Laparoscopic Living Donor Nephrectomy: Low Surgical Risk for High-quality Grafts

2016 
Abstract Renal transplantation is most important for patients with end-stage renal disease to preserve their survival and quality of life. Living donation has decisive advantages over deceased donor kidney transplantation, and with the continuing organ shortage, it also can reduce the number of patients waiting for an organ. The major problem with living kidney donation is that a healthy person has to undergo a substantial surgical procedure to provide the organ for transplantation; therefore, a nephrectomy technique that is associated with the lowest surgical risk for the donor and the best organ quality for the recipient should be used. Since its introduction by Ratner and colleagues in 1995, laparoscopic donor nephrectomy has become the technique of choice at many major transplant centres. The aim is to achieve less postoperative pain, shorter hospitalisation time, more rapid return to normal activities, a more cosmetically acceptable incision, and, in particular, a greater patient acceptance. All techniques for living donor nephrectomy (open donor nephrectomy, "pure" laparoscopic donor nephrectomy, hand-assisted laparoscopic donor nephrectomy, robot-assisted laparoscopic donor nephrectomy, laparoscopic donor nephrectomy via natural orifice transluminal endoscopic surgery or laparoendoscopic single-site surgery, and retroperitoneoscopic donor nephrectomy) achieve good results, in so far as they are performed at specialised centres.
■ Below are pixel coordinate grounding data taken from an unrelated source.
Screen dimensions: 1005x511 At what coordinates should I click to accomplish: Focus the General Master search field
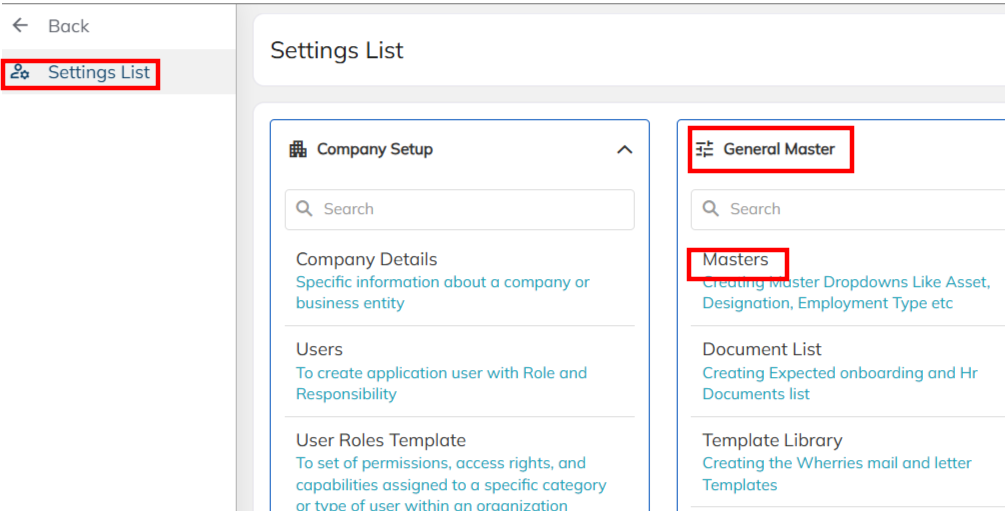point(860,209)
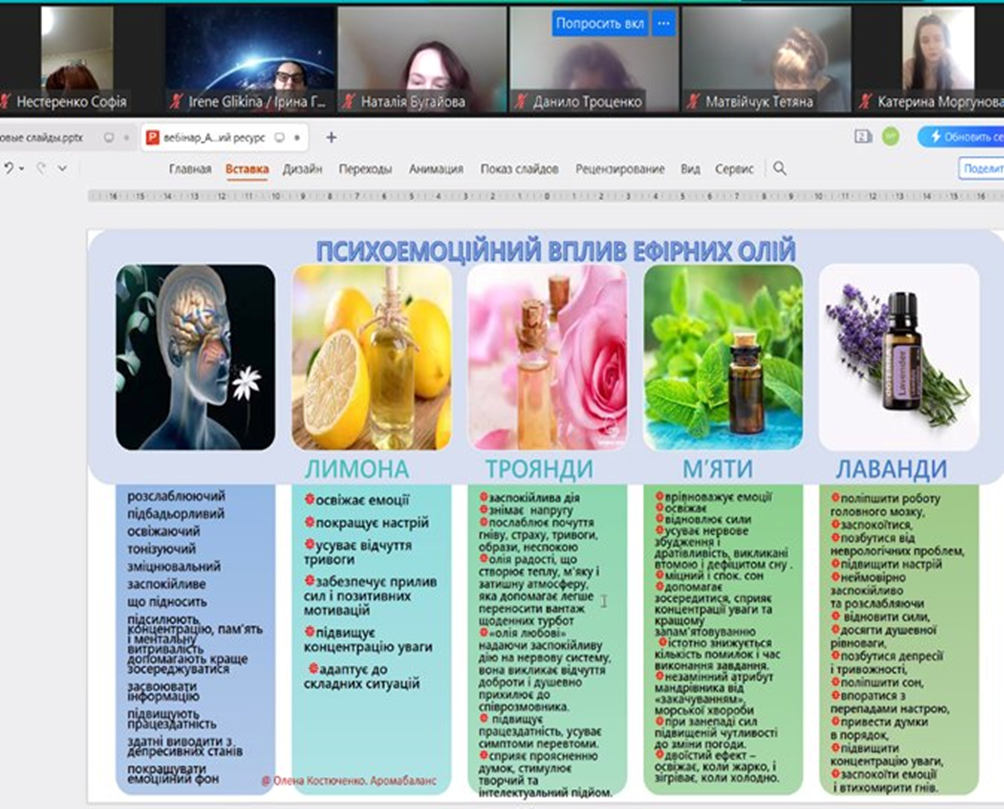Click the 'Попросить вкл' button
1004x809 pixels.
pyautogui.click(x=599, y=23)
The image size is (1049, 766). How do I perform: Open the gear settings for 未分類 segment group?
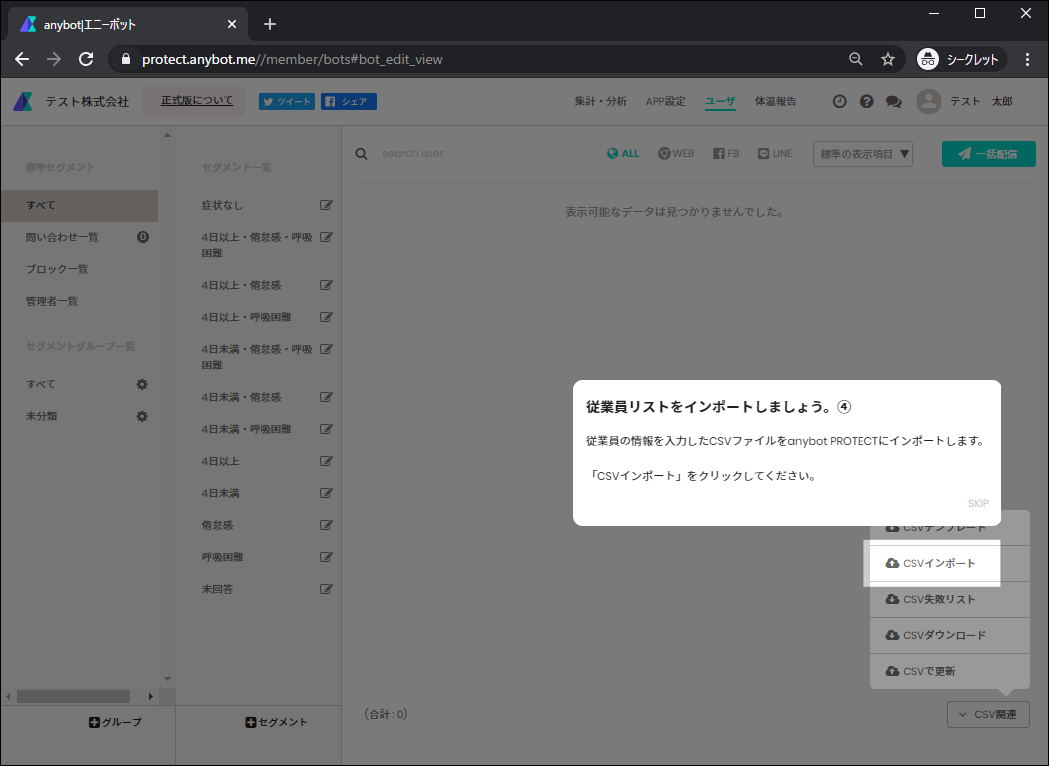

Perioperative complications are rare, and the quality of the grafts is excellent. Renal graft function is specified at up to 96% at 1 yr and 85% at 5 yr after living donor kidney transplantation. Patient summary Living donation has decisive advantages over deceased donor kidney transplantation. When performed at specialised centres, living donor nephrectomy achieves good results, with few perioperative complications and excellent graft quality.